Mon. Nov 18th, 2024
Occasional Digest - a story for you

A COMMON-LOOKING couple in a fancy restaurant were only there because of an internet voucher, according to fellow diners.

The overdressed pair were disconcertingly excitable because of underlying nervousness, according to regular patrons of Central Fish in Islington.

Guido 52, not his real name, a corporate consultant, said: “Everything about them screamed ‘50% off’.

“They were talking in broad estuary accents, switching to ridiculous pseudo-posh tones when the waiter came to take their order.

“My suspicions were confirmed when they cut the bread rolls with a butter knife.”

Recently retired Kah Heng, not his real name, said: “If it wasn’t for certain websites offering a two-for-one deal on the lobster mornay, I would never have to look at people like that except when they are fixing my boiler or driving me in a taxi.

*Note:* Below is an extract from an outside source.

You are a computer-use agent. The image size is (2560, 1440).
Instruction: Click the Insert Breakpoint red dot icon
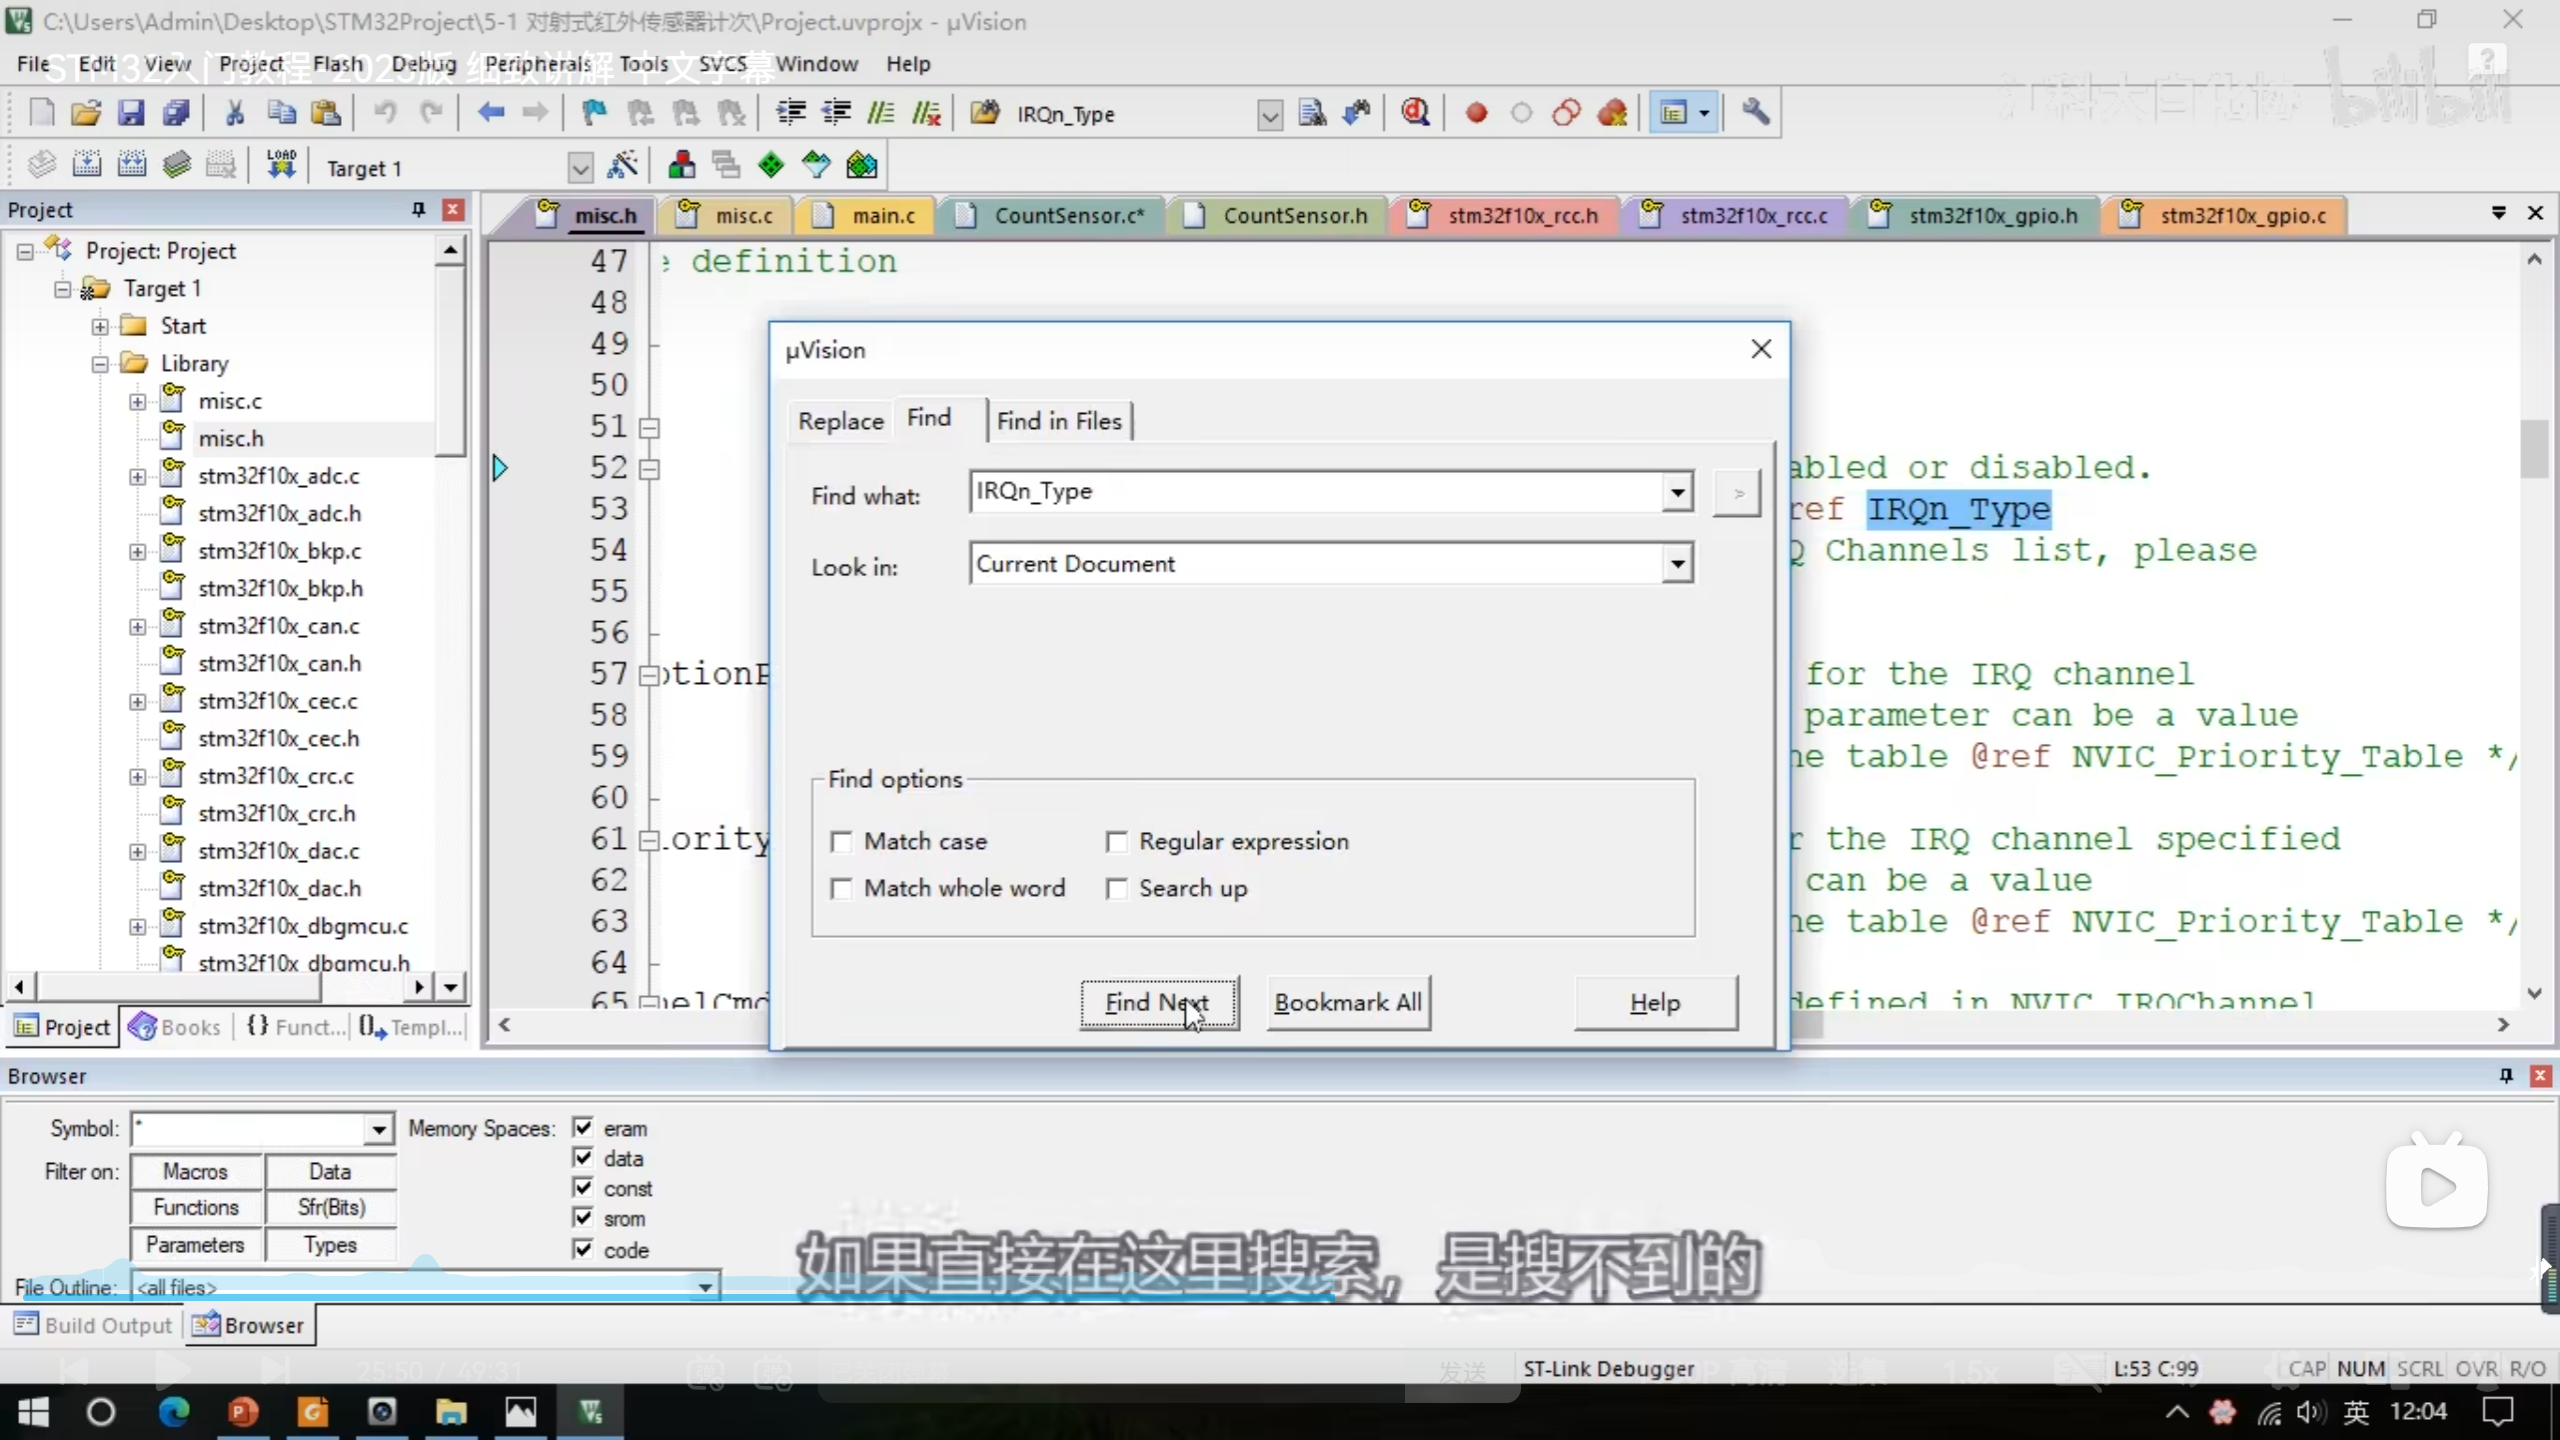coord(1475,113)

“Our entire societal infrastructure is under threat from coupons.”

Restaurant manager Inge, not her real name, said: “We’re keen to encourage new customers to Rovelli’s, because nothing says ‘welcome’ like the thinly-veiled hostility of people who have paid full price for a steak.”

After the couple left a tip based on the cost of their voucher rather than the non-discounted bill, Guido added that they were subhuman scum who should be chased into the sea.